[Collected data]
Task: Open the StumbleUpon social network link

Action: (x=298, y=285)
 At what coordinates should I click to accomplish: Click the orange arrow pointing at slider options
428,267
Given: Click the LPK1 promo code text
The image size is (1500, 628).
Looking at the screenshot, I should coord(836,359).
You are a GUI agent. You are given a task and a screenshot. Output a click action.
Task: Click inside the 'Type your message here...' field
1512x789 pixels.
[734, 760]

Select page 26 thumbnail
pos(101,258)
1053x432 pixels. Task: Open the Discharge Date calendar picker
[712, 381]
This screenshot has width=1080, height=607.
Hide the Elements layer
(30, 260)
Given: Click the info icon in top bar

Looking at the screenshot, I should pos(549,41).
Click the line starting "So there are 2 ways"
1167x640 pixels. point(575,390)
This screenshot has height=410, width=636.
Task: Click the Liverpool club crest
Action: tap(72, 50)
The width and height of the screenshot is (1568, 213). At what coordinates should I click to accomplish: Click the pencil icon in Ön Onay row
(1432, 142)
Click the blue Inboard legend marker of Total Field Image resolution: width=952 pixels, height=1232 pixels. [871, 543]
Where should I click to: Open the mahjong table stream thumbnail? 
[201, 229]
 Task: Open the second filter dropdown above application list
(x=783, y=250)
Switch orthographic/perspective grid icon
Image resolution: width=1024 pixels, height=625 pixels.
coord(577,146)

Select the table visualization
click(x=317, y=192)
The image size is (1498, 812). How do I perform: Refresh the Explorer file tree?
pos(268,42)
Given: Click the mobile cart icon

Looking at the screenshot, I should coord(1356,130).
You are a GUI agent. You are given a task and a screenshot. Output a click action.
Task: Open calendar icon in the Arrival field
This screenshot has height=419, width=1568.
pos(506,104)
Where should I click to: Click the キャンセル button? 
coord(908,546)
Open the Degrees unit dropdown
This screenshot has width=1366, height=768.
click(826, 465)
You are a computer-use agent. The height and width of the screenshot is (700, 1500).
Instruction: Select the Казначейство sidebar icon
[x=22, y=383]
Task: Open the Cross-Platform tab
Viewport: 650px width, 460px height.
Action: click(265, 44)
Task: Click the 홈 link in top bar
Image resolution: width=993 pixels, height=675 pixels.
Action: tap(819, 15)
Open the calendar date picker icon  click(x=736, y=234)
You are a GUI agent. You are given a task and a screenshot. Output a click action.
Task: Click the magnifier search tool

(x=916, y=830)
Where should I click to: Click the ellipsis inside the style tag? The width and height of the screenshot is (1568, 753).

Work instruction:
Each record, exactly as written, is to be printed again.

Completed exercise:
Task: Open the StumbleUpon social network link

Action: (x=298, y=285)
 At what coordinates should I click to accomplish: Click the orange arrow pointing at slider options
428,267
Given: Click the LPK1 promo code text
The image size is (1500, 628).
Looking at the screenshot, I should coord(836,359).
You are a GUI agent. You are given a task and a screenshot. Output a click action.
Task: Click inside the 'Type your message here...' field
1512x789 pixels.
[734, 760]

Select page 26 thumbnail
pos(101,258)
1053x432 pixels. Task: Open the Discharge Date calendar picker
[712, 381]
This screenshot has width=1080, height=607.
Hide the Elements layer
(30, 260)
Given: Click the info icon in top bar

Looking at the screenshot, I should pos(549,41).
Click the line starting "So there are 2 ways"
1167x640 pixels. point(575,390)
This screenshot has height=410, width=636.
Task: Click the Liverpool club crest
Action: tap(72, 50)
The width and height of the screenshot is (1568, 213). At what coordinates should I click to accomplish: Click the pencil icon in Ön Onay row
(1432, 142)
Click the blue Inboard legend marker of Total Field Image resolution: width=952 pixels, height=1232 pixels. [871, 543]
Where should I click to: Open the mahjong table stream thumbnail? 
[201, 229]
 Task: Open the second filter dropdown above application list
(x=783, y=250)
Switch orthographic/perspective grid icon
Image resolution: width=1024 pixels, height=625 pixels.
coord(577,146)

Select the table visualization
click(x=317, y=192)
The image size is (1498, 812). How do I perform: Refresh the Explorer file tree?
pos(268,42)
Given: Click the mobile cart icon

Looking at the screenshot, I should coord(1356,130).
You are a GUI agent. You are given a task and a screenshot. Output a click action.
Task: Open calendar icon in the Arrival field
This screenshot has height=419, width=1568.
pos(506,104)
Where should I click to: Click the キャンセル button? 
coord(908,546)
Open the Degrees unit dropdown
This screenshot has width=1366, height=768.
click(826, 465)
You are a computer-use agent. The height and width of the screenshot is (700, 1500).
Instruction: Select the Казначейство sidebar icon
[x=22, y=383]
Task: Open the Cross-Platform tab
Viewport: 650px width, 460px height.
Action: click(265, 44)
Task: Click the 홈 link in top bar
Image resolution: width=993 pixels, height=675 pixels.
Action: tap(819, 15)
Open the calendar date picker icon  click(x=736, y=234)
You are a GUI agent. You are given a task and a screenshot. Output a click action.
Task: Click the magnifier search tool

(x=916, y=830)
Where should I click to: Click the ellipsis inside the style tag? The width and height of the screenshot is (1568, 753).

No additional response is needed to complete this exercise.